因为每次环岛跑都有惊喜,我都能听到之前听不到的声音,自行车的刹车声,树叶落地的声音,各种鸟的鸟叫,洒水车洒水的声音,扫地车扫地的声音,还有偶尔不知道从哪里传来的老人的笑声小孩的哭声。
通常小孩的哭声并不悲哀,反而喜庆,因为那是生活本来的颜色和活着的气息,婴孩刚刚降生以后都是从第一声啼哭宣告新生命的到来。
以前我一直觉得自己的嗅觉很灵敏甚至为此感到骄傲,但我现在才知道原来单一的嗅觉感受是不完整的单一的片面苍白无力的,当我站在小吃摊前阵阵扑鼻的香味袭来,耳边听见滋滋油在高温中翻滚的声音,我才知道一个简单的油炸糍粑也如此让人不可抵挡。
以前的我犹如吃海鲜饺子没有蘸料,犹如吃四川火锅没放辣子,犹如撸肉串没放孜然,灵魂,声音才是嗅觉的灵魂。过年的时候小小的我站在高高的锅台旁边看着母亲手里古老铁铲在大铁锅里上线翻飞,我闻到了前所未有的食物的香味,但所有的动作,整个过程都是无声的,静悄悄的,我以为那便是最幸福的时刻,谁知我从来都不完整。
我再一次在听力的幸福中体会到这个世界对残疾人的残忍,我也开始理解瞎子,瞎子至少可以闻得到香味听得见热油翻滚的声音,虽然看不见食物的诱人的样子但是瞎子有瞎子的幸福。
以前我总认为瞎子比聋子低一级,现在看大家都是平等的,残疾人都是平等的。
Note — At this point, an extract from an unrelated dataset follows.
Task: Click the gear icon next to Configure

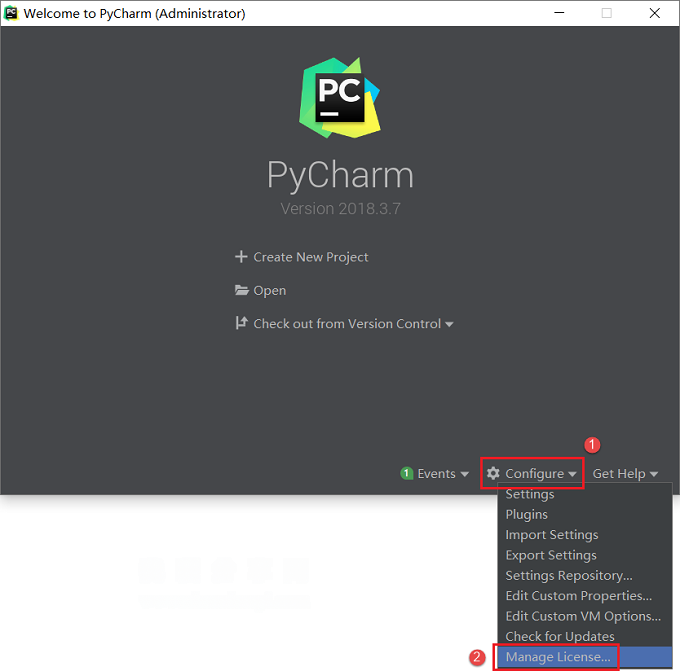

并不是我内心得到了升华而是对于有些东西的后知后觉,所以以前的我百分百属于无知者无畏,因为并不知道真实世界当中正常人的感受什么样,所以才盲人摸象般自作清高。
最近几乎总是休息的很晚,久而久之便习惯打破原来的晚九点规则,晚九点规则我坚持了十几年,从记事起母亲便如此要求我,晚上九点睡觉早晨六点起床。长在东北农村的孩子,我们那个年纪,没有赖床晚起的,都会跟着大人一起六点起来,洗漱完毕后就帮着大人一起干家务,打扫屋子打扫院子喂猪喂鸡,反正小小的农家院里总有干不完的活,也有许多微不足道的乐趣。
例如趴在地上看蚂蚁搬家,一看就是一个小时两个小时,例如抓蚂蚱抓一上午组成蚂蚱军团,例如爬上树顶掏鸟蛋,例如上山摘野果,黄泥里烧土豆。反正乐趣比城市里的孩子多多了,城市里的孩子无非玩具加游乐园,我们也有自己的游乐园,天地之间到处都是我们的游乐园。山顶上,树梢上,树林里,小河里,院子里,地窖里,玉米地里,无所不包没有限制,孩子们自己跌倒了马上自己爬起来继续再玩,胳膊出血了拿把黄土擦擦就好,头上磕了一个大青包就扮演牛魔王,反正没人在乎那些所谓的伤痛,大人们不在乎小孩子们自己更不在乎,他们害怕家长在乎把他们叫回家去不让他们出来跟小伙伴玩耍了。
他们的内心和身体更自由更健壮。